INSTRUCTIONS TO FOLLOW » Reproduce the records verbatim from their first line through the line containing "Task: Click on".

SOURCE RECORDS »
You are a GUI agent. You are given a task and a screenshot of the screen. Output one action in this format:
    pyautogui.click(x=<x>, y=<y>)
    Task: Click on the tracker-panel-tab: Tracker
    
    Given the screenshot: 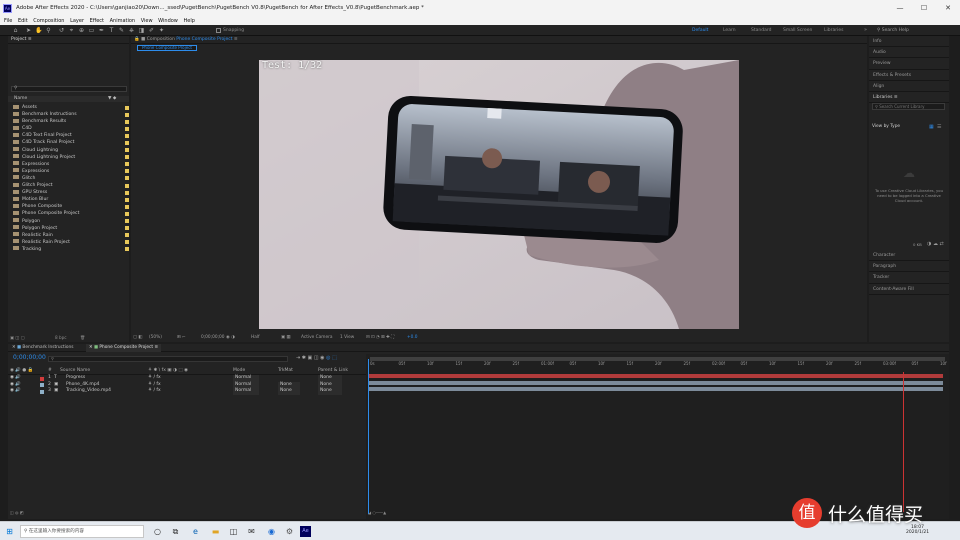 What is the action you would take?
    pyautogui.click(x=909, y=278)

ANSWER TO THIS PROBLEM »
You are a GUI agent. You are given a task and a screenshot of the screen. Output one action in this format:
    pyautogui.click(x=<x>, y=<y>)
    Task: Click on the tracker-panel-tab: Tracker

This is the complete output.